## [Task objective]
All of the data below is to be copied exactly.

## [Material for the task]
Content starts

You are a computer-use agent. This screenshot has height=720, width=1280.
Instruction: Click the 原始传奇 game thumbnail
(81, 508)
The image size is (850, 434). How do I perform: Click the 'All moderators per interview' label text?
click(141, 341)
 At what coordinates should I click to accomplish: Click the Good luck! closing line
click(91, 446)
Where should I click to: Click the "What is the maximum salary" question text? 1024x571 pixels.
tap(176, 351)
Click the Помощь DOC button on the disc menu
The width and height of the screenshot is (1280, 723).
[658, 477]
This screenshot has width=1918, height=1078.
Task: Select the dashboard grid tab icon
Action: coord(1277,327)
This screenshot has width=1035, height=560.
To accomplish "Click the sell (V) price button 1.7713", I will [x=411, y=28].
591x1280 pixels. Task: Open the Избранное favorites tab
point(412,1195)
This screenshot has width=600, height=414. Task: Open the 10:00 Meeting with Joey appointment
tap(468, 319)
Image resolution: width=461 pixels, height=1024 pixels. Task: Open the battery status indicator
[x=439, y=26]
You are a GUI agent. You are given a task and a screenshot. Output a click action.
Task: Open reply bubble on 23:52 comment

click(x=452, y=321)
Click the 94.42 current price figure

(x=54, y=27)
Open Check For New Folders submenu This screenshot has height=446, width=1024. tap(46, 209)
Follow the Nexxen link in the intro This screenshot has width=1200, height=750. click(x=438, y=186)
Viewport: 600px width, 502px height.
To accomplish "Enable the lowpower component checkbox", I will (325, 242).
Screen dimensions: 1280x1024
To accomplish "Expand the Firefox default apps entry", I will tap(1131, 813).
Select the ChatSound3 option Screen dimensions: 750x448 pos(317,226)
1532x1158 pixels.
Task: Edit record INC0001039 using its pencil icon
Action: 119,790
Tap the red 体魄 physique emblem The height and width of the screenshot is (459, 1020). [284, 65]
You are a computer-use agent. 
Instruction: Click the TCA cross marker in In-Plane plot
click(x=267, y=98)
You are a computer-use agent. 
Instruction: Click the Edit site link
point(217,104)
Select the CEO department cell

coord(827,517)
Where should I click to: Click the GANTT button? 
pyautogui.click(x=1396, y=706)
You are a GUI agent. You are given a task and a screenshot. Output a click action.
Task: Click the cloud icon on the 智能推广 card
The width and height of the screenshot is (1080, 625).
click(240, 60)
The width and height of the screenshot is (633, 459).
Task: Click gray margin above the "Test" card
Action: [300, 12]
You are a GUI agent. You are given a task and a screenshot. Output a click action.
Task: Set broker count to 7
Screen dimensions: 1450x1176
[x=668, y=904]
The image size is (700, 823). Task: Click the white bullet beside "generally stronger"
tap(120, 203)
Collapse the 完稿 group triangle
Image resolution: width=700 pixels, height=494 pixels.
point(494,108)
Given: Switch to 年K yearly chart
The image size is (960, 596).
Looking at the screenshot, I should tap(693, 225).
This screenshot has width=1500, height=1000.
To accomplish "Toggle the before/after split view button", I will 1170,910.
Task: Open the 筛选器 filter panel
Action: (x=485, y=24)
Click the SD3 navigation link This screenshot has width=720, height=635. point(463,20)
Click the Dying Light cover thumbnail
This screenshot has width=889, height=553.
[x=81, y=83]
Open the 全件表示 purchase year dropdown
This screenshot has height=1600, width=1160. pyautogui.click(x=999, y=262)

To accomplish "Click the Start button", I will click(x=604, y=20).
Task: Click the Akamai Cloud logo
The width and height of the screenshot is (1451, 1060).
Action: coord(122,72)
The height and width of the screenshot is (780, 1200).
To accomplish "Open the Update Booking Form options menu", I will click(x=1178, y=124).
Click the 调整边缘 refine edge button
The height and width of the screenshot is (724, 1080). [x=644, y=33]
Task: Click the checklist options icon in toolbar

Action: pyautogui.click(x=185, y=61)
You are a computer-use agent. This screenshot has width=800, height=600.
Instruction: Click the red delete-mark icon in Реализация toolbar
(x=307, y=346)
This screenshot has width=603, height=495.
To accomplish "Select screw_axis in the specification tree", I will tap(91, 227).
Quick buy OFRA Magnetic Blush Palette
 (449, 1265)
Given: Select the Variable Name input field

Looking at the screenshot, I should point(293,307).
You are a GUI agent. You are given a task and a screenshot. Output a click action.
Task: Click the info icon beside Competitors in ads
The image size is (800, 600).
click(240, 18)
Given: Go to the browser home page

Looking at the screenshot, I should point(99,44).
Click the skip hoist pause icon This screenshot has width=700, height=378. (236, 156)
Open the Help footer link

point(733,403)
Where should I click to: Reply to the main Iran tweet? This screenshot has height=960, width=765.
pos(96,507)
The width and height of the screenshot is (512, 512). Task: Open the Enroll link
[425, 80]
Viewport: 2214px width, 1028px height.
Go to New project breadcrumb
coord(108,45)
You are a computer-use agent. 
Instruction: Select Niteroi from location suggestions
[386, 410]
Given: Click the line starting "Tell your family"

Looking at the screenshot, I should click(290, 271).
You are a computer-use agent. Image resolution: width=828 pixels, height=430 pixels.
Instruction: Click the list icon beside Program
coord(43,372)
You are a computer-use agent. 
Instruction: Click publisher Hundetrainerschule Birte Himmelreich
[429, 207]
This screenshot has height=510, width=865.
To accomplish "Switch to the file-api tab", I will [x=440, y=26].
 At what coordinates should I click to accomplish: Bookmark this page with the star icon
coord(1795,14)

Content ends

## [Finished exercise]
You are a computer-use agent. This screenshot has height=720, width=1280.
Instruction: Click the 原始传奇 game thumbnail
(81, 508)
The image size is (850, 434). How do I perform: Click the 'All moderators per interview' label text?
click(141, 341)
 At what coordinates should I click to accomplish: Click the Good luck! closing line
click(91, 446)
Where should I click to: Click the "What is the maximum salary" question text? 1024x571 pixels.
tap(176, 351)
Click the Помощь DOC button on the disc menu
The width and height of the screenshot is (1280, 723).
[658, 477]
This screenshot has width=1918, height=1078.
Task: Select the dashboard grid tab icon
Action: coord(1277,327)
This screenshot has width=1035, height=560.
To accomplish "Click the sell (V) price button 1.7713", I will [x=411, y=28].
591x1280 pixels. Task: Open the Избранное favorites tab
point(412,1195)
This screenshot has width=600, height=414. Task: Open the 10:00 Meeting with Joey appointment
tap(468, 319)
Image resolution: width=461 pixels, height=1024 pixels. Task: Open the battery status indicator
[x=439, y=26]
You are a GUI agent. You are given a task and a screenshot. Output a click action.
Task: Open reply bubble on 23:52 comment

click(x=452, y=321)
Click the 94.42 current price figure

(x=54, y=27)
Open Check For New Folders submenu This screenshot has height=446, width=1024. tap(46, 209)
Follow the Nexxen link in the intro This screenshot has width=1200, height=750. click(x=438, y=186)
Viewport: 600px width, 502px height.
To accomplish "Enable the lowpower component checkbox", I will (325, 242).
Screen dimensions: 1280x1024
To accomplish "Expand the Firefox default apps entry", I will tap(1131, 813).
Select the ChatSound3 option Screen dimensions: 750x448 pos(317,226)
1532x1158 pixels.
Task: Edit record INC0001039 using its pencil icon
Action: 119,790
Tap the red 体魄 physique emblem The height and width of the screenshot is (459, 1020). [284, 65]
You are a computer-use agent. 
Instruction: Click the TCA cross marker in In-Plane plot
click(x=267, y=98)
You are a computer-use agent. 
Instruction: Click the Edit site link
point(217,104)
Select the CEO department cell

coord(827,517)
Where should I click to: Click the GANTT button? 
pyautogui.click(x=1396, y=706)
You are a GUI agent. You are given a task and a screenshot. Output a click action.
Task: Click the cloud icon on the 智能推广 card
The width and height of the screenshot is (1080, 625).
click(240, 60)
The width and height of the screenshot is (633, 459).
Task: Click gray margin above the "Test" card
Action: [300, 12]
You are a GUI agent. You are given a task and a screenshot. Output a click action.
Task: Set broker count to 7
Screen dimensions: 1450x1176
[x=668, y=904]
The image size is (700, 823). Task: Click the white bullet beside "generally stronger"
tap(120, 203)
Collapse the 完稿 group triangle
Image resolution: width=700 pixels, height=494 pixels.
point(494,108)
Given: Switch to 年K yearly chart
The image size is (960, 596).
Looking at the screenshot, I should tap(693, 225).
This screenshot has width=1500, height=1000.
To accomplish "Toggle the before/after split view button", I will 1170,910.
Task: Open the 筛选器 filter panel
Action: (x=485, y=24)
Click the SD3 navigation link This screenshot has width=720, height=635. point(463,20)
Click the Dying Light cover thumbnail
This screenshot has width=889, height=553.
[x=81, y=83]
Open the 全件表示 purchase year dropdown
This screenshot has height=1600, width=1160. pyautogui.click(x=999, y=262)

To accomplish "Click the Start button", I will click(x=604, y=20).
Task: Click the Akamai Cloud logo
The width and height of the screenshot is (1451, 1060).
Action: coord(122,72)
The height and width of the screenshot is (780, 1200).
To accomplish "Open the Update Booking Form options menu", I will click(x=1178, y=124).
Click the 调整边缘 refine edge button
The height and width of the screenshot is (724, 1080). [x=644, y=33]
Task: Click the checklist options icon in toolbar

Action: pyautogui.click(x=185, y=61)
You are a computer-use agent. This screenshot has width=800, height=600.
Instruction: Click the red delete-mark icon in Реализация toolbar
(x=307, y=346)
This screenshot has width=603, height=495.
To accomplish "Select screw_axis in the specification tree", I will tap(91, 227).
Quick buy OFRA Magnetic Blush Palette
 (449, 1265)
Given: Select the Variable Name input field

Looking at the screenshot, I should point(293,307).
You are a GUI agent. You are given a task and a screenshot. Output a click action.
Task: Click the info icon beside Competitors in ads
The image size is (800, 600).
click(240, 18)
Given: Go to the browser home page

Looking at the screenshot, I should point(99,44).
Click the skip hoist pause icon This screenshot has width=700, height=378. (236, 156)
Open the Help footer link

point(733,403)
Where should I click to: Reply to the main Iran tweet? This screenshot has height=960, width=765.
pos(96,507)
The width and height of the screenshot is (512, 512). Task: Open the Enroll link
[425, 80]
Viewport: 2214px width, 1028px height.
Go to New project breadcrumb
coord(108,45)
You are a computer-use agent. 
Instruction: Select Niteroi from location suggestions
[386, 410]
Given: Click the line starting "Tell your family"

Looking at the screenshot, I should click(290, 271).
You are a computer-use agent. Image resolution: width=828 pixels, height=430 pixels.
Instruction: Click the list icon beside Program
coord(43,372)
You are a computer-use agent. 
Instruction: Click publisher Hundetrainerschule Birte Himmelreich
[429, 207]
This screenshot has height=510, width=865.
To accomplish "Switch to the file-api tab", I will [x=440, y=26].
 At what coordinates should I click to accomplish: Bookmark this page with the star icon
coord(1795,14)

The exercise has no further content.